Deputy leader of the Gibraltar Social Democrats

Personal details
- Born: Roy Mark Clinton Gibraltar
- Party: Gibraltar Social Democrats (GSD)
- Education: University of Birmingham
- Occupation: Politician, banker

= Roy Clinton =

Gibraltarian Former Banker and Politician

Roy Mark Clinton is a Gibraltarian politician, former banker and author who is a member and Deputy Leader of the Gibraltar Social Democrats and currently serves as the shadow minister for finance in the Parliament of Gibraltar.

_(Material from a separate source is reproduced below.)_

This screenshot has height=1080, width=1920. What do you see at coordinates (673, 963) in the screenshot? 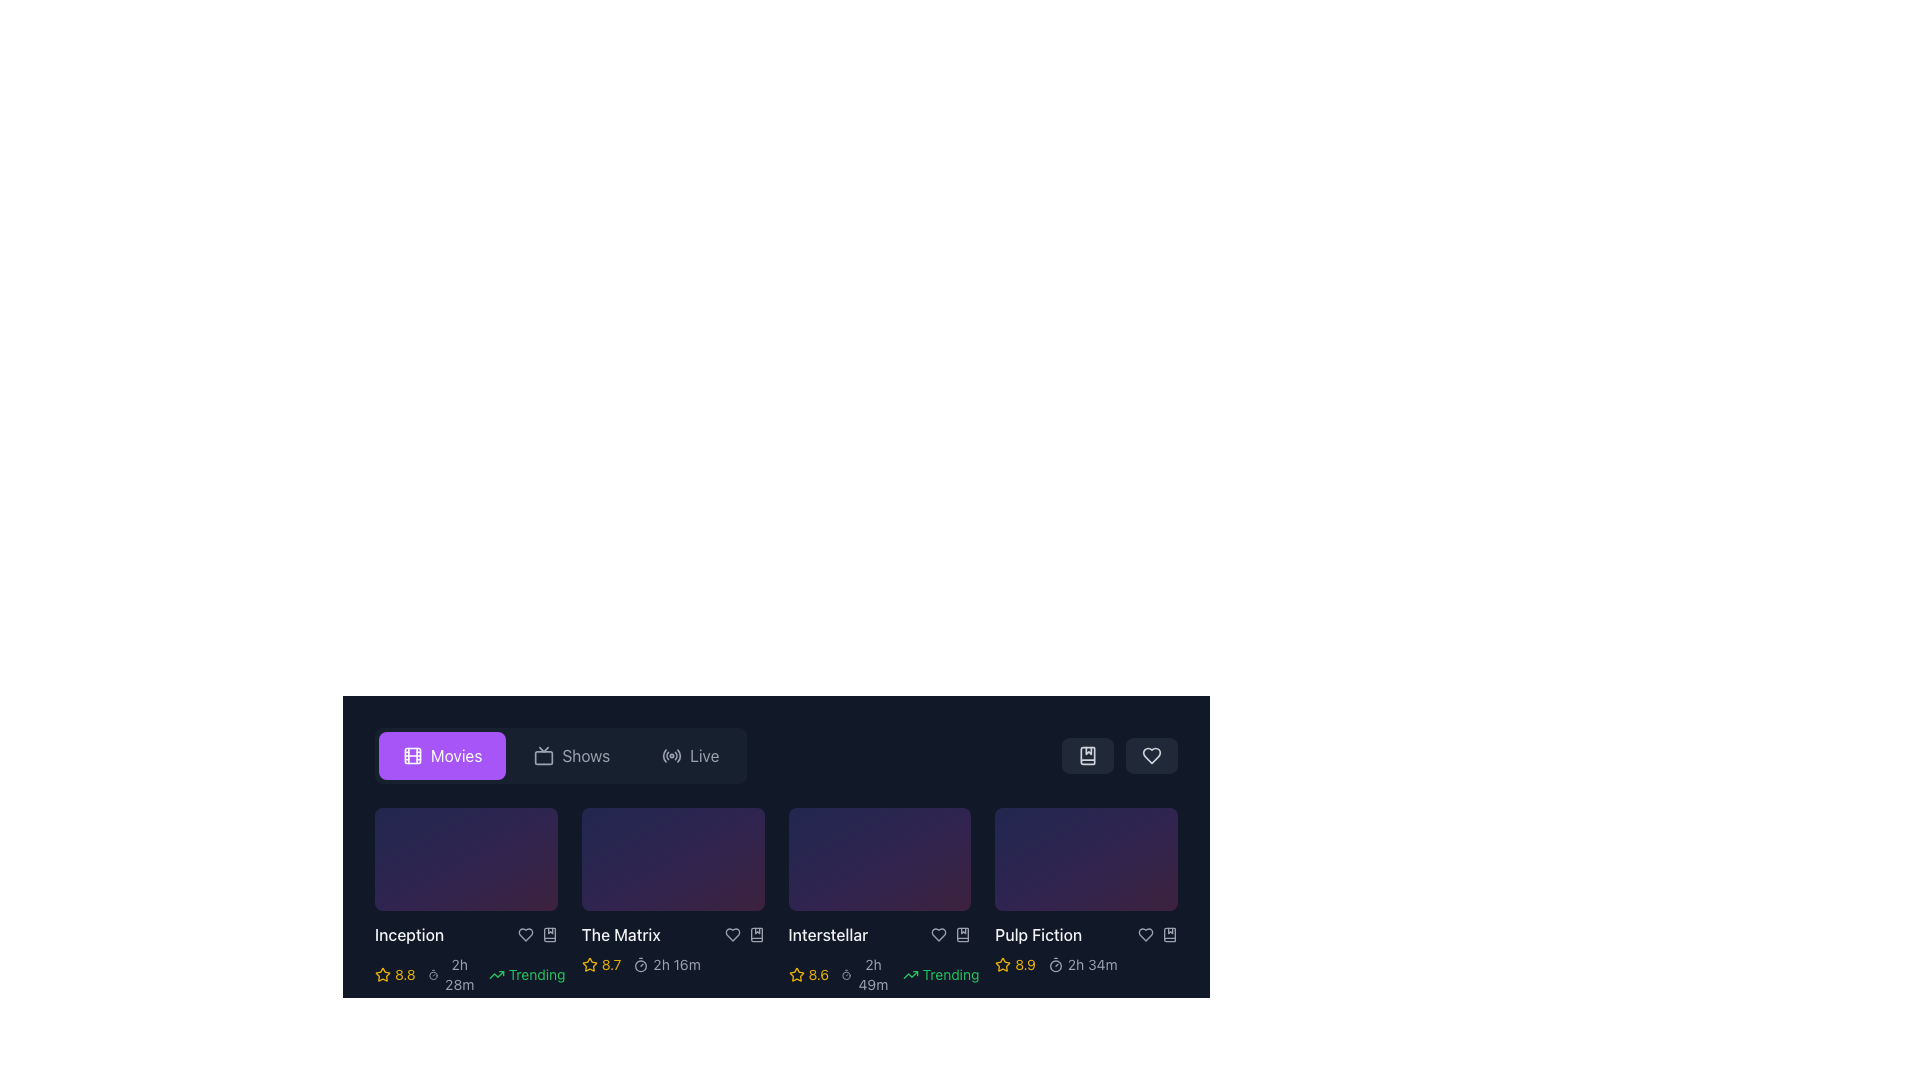
I see `the static text displaying the runtime of the movie 'The Matrix', which is located below the title and rating within the movie entry` at bounding box center [673, 963].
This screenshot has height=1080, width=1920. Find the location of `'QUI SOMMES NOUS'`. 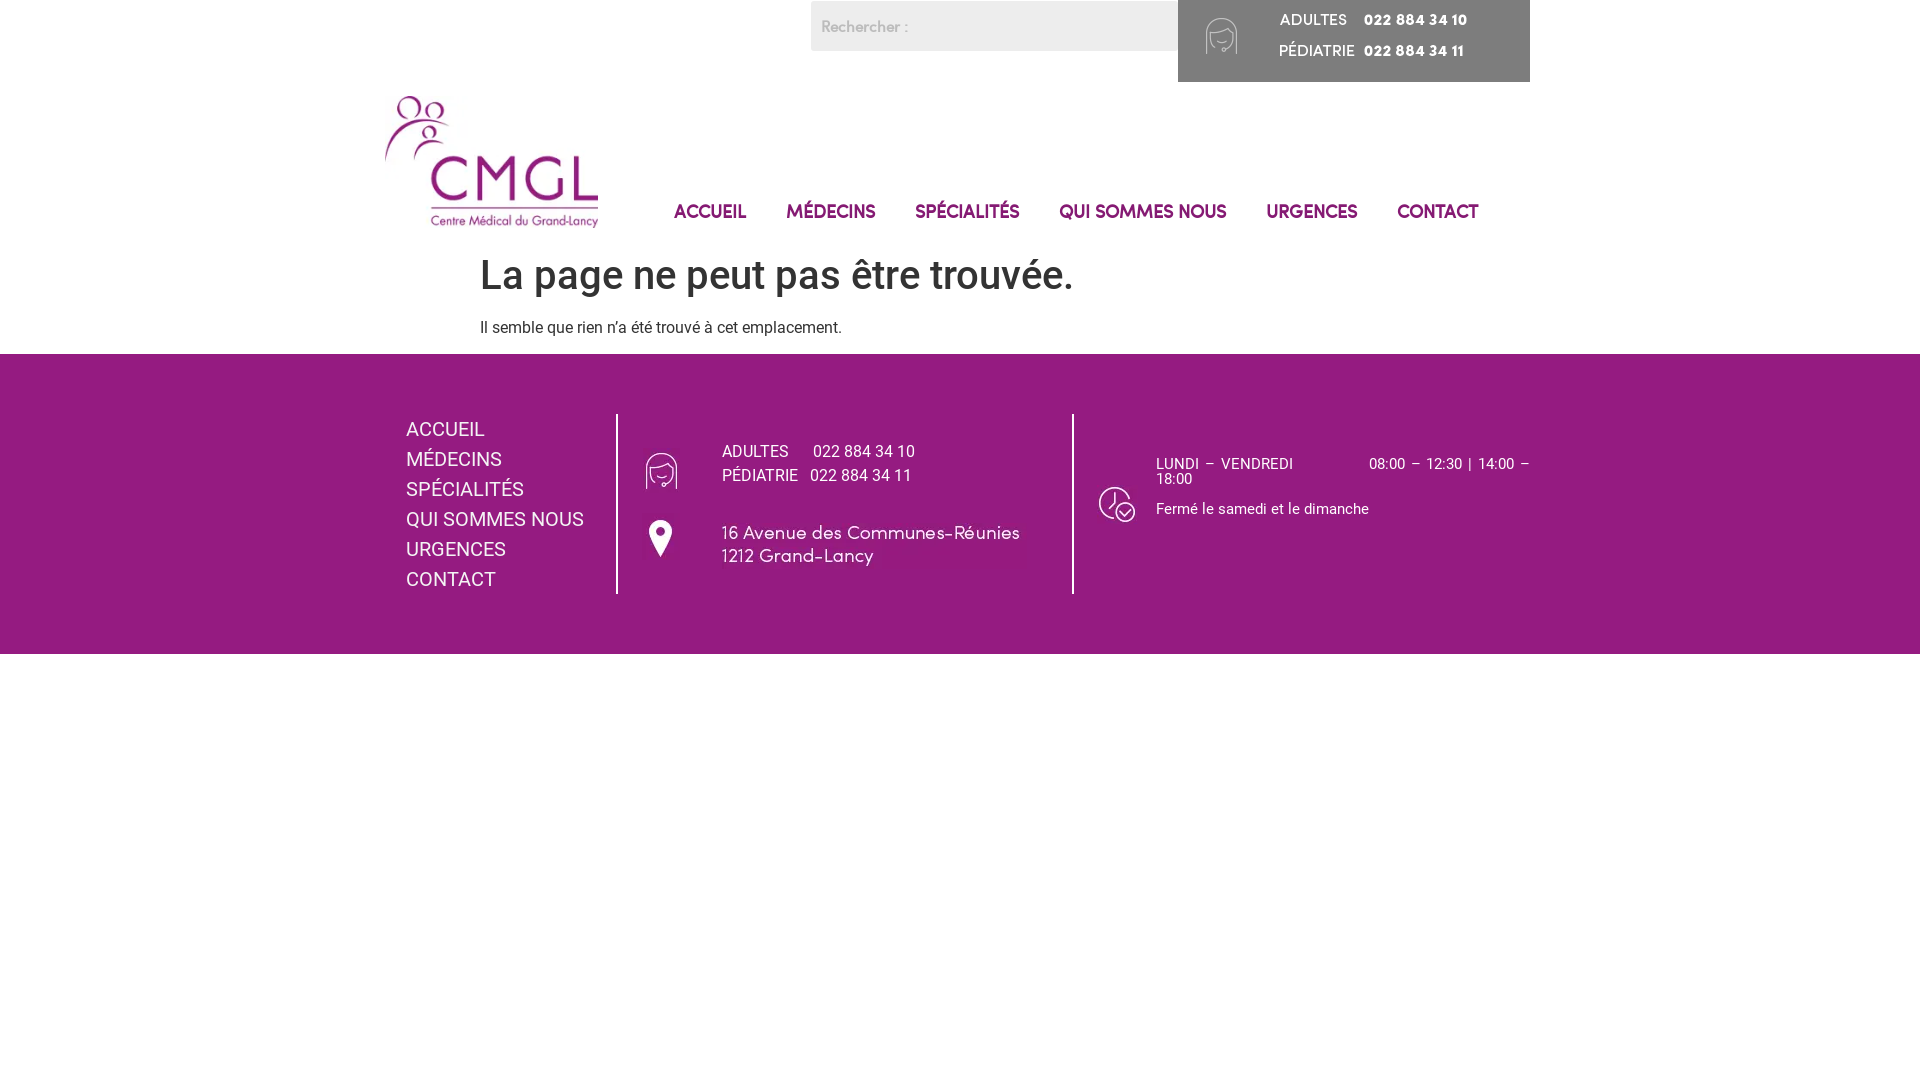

Clinton obtained a bachelor's degree in business studies at the University of Birmingham before working as an auditor for PriceWaterhouseCoopers. He returned to Gibraltar to work in a management position for KPMG and later became chairman of the Gibraltar Bankers’ Association.

He was elected to the Parliament of Gibraltar during the 2015 Gibraltar general election and in 2017 was appointed deputy leader of the GSD. He also currently serves as the shadow minister for finance and has held the position since 2017. From July 2017 to November 2017 he served as acting leader of the party.

Outside of politics, Clinton has a strong interest in local history in Gibraltar and published a book Eliott’s Gold which serves as a semi-fictional account of George Augustus Eliott, 1st Baron Heathfield which takes place in the aftermath of the Great Siege of Gibraltar.